RECORDS FOR THIS TASK START
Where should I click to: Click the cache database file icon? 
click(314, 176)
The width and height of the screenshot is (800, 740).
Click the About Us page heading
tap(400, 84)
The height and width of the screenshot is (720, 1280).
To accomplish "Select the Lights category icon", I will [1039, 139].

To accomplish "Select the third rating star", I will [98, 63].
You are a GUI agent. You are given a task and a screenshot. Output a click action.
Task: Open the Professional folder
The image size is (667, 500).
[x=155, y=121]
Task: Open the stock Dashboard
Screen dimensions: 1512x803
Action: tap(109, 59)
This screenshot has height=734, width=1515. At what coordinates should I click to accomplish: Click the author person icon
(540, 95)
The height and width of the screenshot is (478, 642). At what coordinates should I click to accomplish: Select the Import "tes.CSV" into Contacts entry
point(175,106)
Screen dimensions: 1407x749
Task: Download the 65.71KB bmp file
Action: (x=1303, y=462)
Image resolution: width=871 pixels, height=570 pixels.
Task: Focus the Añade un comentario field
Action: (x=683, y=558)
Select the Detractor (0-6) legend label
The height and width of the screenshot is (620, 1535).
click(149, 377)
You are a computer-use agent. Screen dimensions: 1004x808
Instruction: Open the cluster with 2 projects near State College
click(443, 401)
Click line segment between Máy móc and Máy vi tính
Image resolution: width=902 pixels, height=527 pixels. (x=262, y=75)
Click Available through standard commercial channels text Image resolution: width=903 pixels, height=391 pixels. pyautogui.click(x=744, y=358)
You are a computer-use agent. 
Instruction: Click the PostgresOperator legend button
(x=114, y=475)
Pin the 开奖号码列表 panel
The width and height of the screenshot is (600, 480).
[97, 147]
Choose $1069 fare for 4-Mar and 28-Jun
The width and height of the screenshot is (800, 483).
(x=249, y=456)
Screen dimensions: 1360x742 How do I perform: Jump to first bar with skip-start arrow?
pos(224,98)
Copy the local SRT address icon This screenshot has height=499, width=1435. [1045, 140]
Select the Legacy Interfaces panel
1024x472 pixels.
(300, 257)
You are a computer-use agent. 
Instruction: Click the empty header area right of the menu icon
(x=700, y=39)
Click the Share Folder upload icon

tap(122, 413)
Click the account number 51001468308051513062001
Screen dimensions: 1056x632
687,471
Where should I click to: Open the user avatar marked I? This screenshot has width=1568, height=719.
RECORDS FOR THIS TASK END
- _HOW TO COMPLETE THIS TASK_
Collect every line above that contains the word "will".

- _SOLUTION FOR THIS PROBLEM_
To accomplish "Select the Lights category icon", I will [1039, 139].
To accomplish "Select the third rating star", I will [98, 63].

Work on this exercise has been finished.